Inspired by her own mixed-race heritage and career-long engagement with diverse musical traditions, pianist Lara Downes creates and curates a new digital recording initiative, Rising Sun Music, that sheds a bright light on the music and stories of Black composers over the past 200 years. Featuring a wide range of leading instrumentalists and vocalists (including herself) whose work defines the creative energy of this generation and the next, the series presents a new EP of music—each exploring a different theme —to be released the first Friday of every month.
February's release-- Remember Me to Harlem--features pioneers like William Grant Still, Eubie Blake, and Margaret Bonds. Future albums highlight voices of today like Jessie Montgomery, Carlos Simon, and Quinn Mason. The composers spotlighted in this eclectic series broaden and enrich the conventional narratives of classical music in America and beyond. Featured performers include Nicole Cabell; Regina Carter; Anat Cohen; Randall Goosby; Stewart Goodyear; the Ivalas Quartet; Bridget Kibbey; Rachel Barton Pine, Davóne Tines; Titus Underwood, and others.

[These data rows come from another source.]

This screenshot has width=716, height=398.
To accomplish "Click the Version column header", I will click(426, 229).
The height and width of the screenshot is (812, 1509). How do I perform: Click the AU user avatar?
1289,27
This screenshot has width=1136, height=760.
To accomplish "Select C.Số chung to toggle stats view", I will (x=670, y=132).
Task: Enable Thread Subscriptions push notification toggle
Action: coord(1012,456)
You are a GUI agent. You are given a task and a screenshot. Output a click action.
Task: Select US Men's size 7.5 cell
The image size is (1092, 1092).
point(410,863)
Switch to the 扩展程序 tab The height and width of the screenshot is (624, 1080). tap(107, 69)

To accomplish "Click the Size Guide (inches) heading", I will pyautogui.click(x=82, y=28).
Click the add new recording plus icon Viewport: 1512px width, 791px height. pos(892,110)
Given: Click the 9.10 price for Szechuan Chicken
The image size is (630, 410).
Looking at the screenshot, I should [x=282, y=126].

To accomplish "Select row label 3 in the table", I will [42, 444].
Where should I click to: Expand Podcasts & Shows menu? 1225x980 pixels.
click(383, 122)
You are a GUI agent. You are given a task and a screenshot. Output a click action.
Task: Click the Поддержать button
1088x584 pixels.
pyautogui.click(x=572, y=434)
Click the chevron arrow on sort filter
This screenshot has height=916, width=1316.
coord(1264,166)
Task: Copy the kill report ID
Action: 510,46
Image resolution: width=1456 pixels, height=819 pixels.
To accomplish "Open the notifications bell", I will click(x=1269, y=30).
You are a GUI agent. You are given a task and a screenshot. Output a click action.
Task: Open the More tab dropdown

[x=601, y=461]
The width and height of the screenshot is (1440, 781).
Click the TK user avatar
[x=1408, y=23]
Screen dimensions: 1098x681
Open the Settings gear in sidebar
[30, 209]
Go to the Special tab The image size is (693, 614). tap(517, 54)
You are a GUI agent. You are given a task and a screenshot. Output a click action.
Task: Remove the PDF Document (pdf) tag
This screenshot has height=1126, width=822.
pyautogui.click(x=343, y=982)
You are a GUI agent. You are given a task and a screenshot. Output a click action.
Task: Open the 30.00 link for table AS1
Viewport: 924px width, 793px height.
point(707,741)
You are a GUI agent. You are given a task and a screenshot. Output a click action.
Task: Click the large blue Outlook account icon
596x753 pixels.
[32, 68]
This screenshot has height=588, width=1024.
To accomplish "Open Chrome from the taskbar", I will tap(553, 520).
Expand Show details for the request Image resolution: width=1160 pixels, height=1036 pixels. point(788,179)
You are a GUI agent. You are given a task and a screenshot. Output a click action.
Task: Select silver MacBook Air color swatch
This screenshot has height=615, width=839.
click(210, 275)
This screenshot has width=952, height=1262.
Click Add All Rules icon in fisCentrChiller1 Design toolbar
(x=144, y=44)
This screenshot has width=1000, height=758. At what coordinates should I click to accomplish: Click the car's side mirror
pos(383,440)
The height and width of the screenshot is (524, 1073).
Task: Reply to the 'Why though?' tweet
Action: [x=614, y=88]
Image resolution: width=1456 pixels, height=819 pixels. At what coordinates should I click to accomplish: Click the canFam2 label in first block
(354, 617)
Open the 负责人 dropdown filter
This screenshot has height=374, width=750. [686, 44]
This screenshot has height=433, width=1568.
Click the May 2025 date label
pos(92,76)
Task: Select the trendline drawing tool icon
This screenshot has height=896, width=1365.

These recordings are co-produced by Grammy award-winning producer Adam Abeshouse.
Lara Downes speaks with WCLV's Bill O'Connell about her work as a musical archeologist and what it's like working with Benny Golson, the last living musician featured in Art Kane's iconic photograph A Great Day in Harlem, in which jazz's Greatest Generation posed in front of a Harlem brownstone.